Developing a Marketing Strategy
Let your company be seen. You will want to look into advertising, sales literature and most importantly develop a plan of attack once you have a database of qualified leads. Marketing to these companies will determine your success in landing work. From personal experience, aerospace buyers do not have a lot of time on their hands and are typically in search of a shop that can meet crucial deadlines while not sacrificing quality.
I also recommend using social media and other networks to get your brand across. Facebook, LinkedIn, Twitter and those of the like are very effective tools that allow you to become more noticeable without digging too deep into your budget. Get creative and test different strategies that drive results. Make sure to track your findings so that you can replicate success and eliminate less desirable results.
Institute a CRM system
You can't measure success unless you can prove it. Which is why most companies have some variation of a Customer Relationship Management (CRM) system to help answer the difficult questions. Can you currently track what month's gross sales are either up or down? Do you know what your sales pipeline looks like? Do you know how many new RFQ's your company has received last week, last month, in the last ten years? How about the number of quotes sent? All of these results can be tracked and analyzed given the right tools.
Organization of a CRM is just as important as having one. Given clear and organized data you would be able to project sales, run email and/or fax marketing campaigns, sort and categorize customers and prevent communication problems. In the aerospace industry you must have a system that clearly identifies even the minute details, including shipping method, packaging requirements and quality procedures.

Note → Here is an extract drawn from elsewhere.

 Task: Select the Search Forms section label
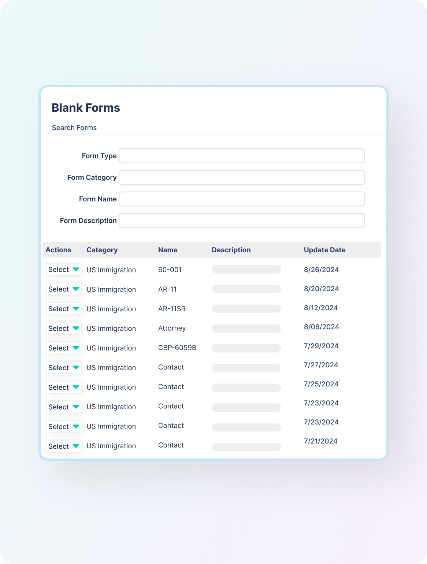pyautogui.click(x=74, y=127)
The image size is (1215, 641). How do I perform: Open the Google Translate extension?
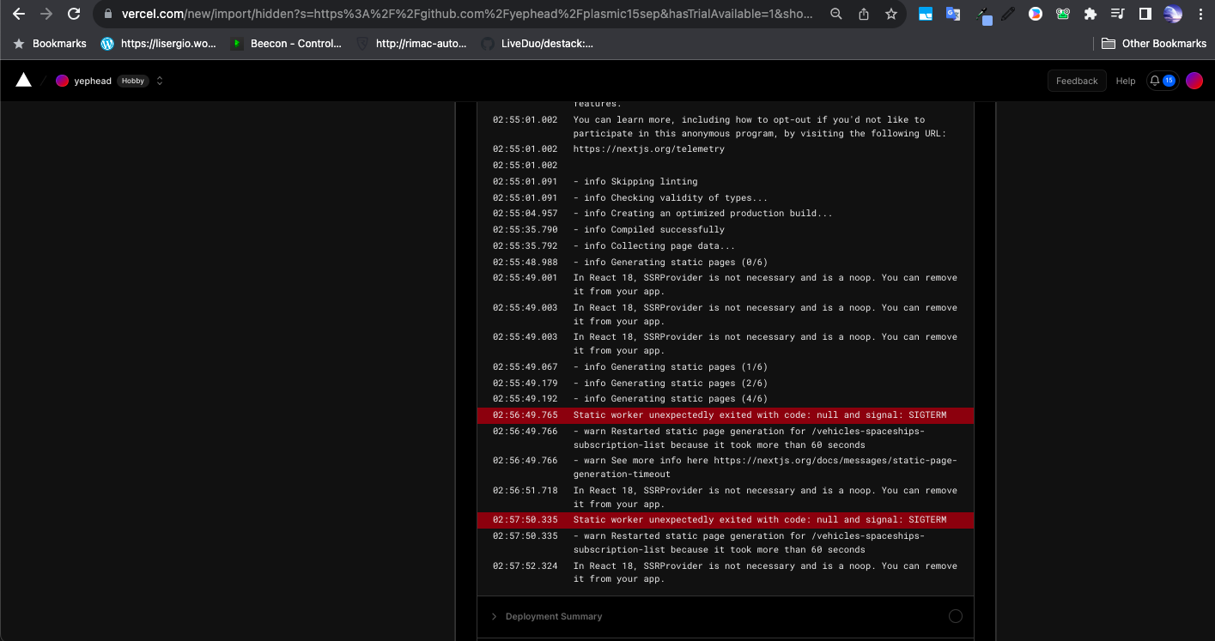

I encourage you to become involved in as much marketing related activity as possible. There are numerous sources out there that provide free webinars and workshops that help gain insight on best marketing techniques in the aerospace industry. Also, if you have the time and devotion, continuously check out the large aerospace company's websites. Boeing, NASA, Lockheed Martin and General Dynamics are always publishing useful articles that can help you keep up with industry standards and best practices.